Inhabilitado Torra, se abre un periodo muy inestable en Cataluña. Nada nuevo, por otro lado. La Ley de Gobierno autonómica señala que una vez cesa el presidente, como es el caso, el Ejecutivo entra en funciones. En tal situación, sus capacidades se verán seriamente disminuidas más allá del despacho ordinario de los asuntos públicos y el control parlamentario tampoco podrá llevarse a cabo de manera normalizada. En caso de inhabilitación, la citada norma señala, además, que el presidente debe ser sustituido por el vicepresidente (en este caso, Pere Aragonès, de ERC). En situación de interinidad, el presidente sustituto no podrá destituir a consejeros, plantear una cuestión de confianza ni, lo más importante, disolver el Parlamento de Cataluña. Por ello, es obligado activar el procedimiento de investidura para elegir un nuevo presidente de la Generalitat.
En dicho procedimiento, la pieza central pasa por ser el presidente del Parlamento, Roger Torrent, quien, según la Ley de Gobierno, tiene la obligación de presentar un candidato tras diez días de consultas. Si se produjera la investidura, el nuevo Gobierno duraría hasta el 21 de diciembre de 2021. Ocurre, sin embargo, que los independentistas dan por terminada la legislatura y no tienen ningún interés en presentar candidato alguno ni Torrent en buscarlo. Como ya sabrá el lector, este incumplimiento estatutario provoca que, sin una primera votación fallida, no entren a correr los dos meses preceptivos para producirse la disolución automática. Así las cosas, se ha recurrido al precedente del Consejo de Estado tras el ‘tamayazo’ en Madrid, por el que el período de los dos meses empezaría a contar desde que quedara constatada la imposibilidad de proponer a un candidato.

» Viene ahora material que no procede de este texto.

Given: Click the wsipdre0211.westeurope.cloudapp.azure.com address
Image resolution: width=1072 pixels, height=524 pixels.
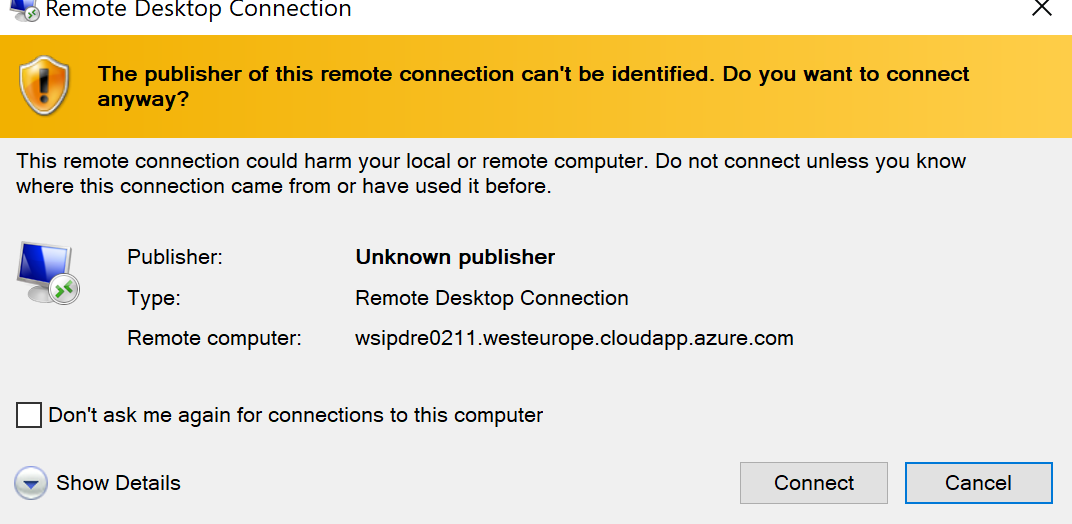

Dejemos claro, por lo tanto, que en la actitud de los políticos y cargos independentistas no hay una ‘voluntad de Estatuto’: cumplir con la letra y el espíritu de una norma organizativa que busca la estabilidad en el marco de un parlamentarismo racionalizado. En el fondo, este nuevo y triste sainete no es más que el corolario de la absurda -por querida- inhabilitación de Torra. Hay una clase política catalana que se ha adueñado de las instituciones y las gestiona desde hace años de acuerdo a su propio sentido de la democracia, al margen del Estado de Derecho y de las exigentes obligaciones que, en virtud de la vinculación positiva al ordenamiento jurídico, se presumen en cualquier gobernante.
De aceptarse la ingeniería jurídica anteriormente citada, Torrent tendría que realizar un acto sin apoyo legal alguno para reconocer la ficción de la investidura fallida, disolver el Parlamento y así celebrarse elecciones tras los 54 días que establece la Ley Electoral (Loreg). Es decir, si la pandemia lo permite, no habrá comicios en Cataluña, por lo menos, hasta finales de enero de 2021. Mientras tanto, la gestión de estos tiempos tan duros y complejos la llevará a cabo un Gobierno maniatado y sin apenas competencias porque se encontrará en funciones. Así lo han querido los independentistas. A estas alturas, tras casi una década de inestabilidad política y crisis secesionista, la gran pregunta es cuánta frivolidad puede soportar la sociedad catalana. O mejor dicho: hasta cuándo está dispuesta a seguir permitiéndola.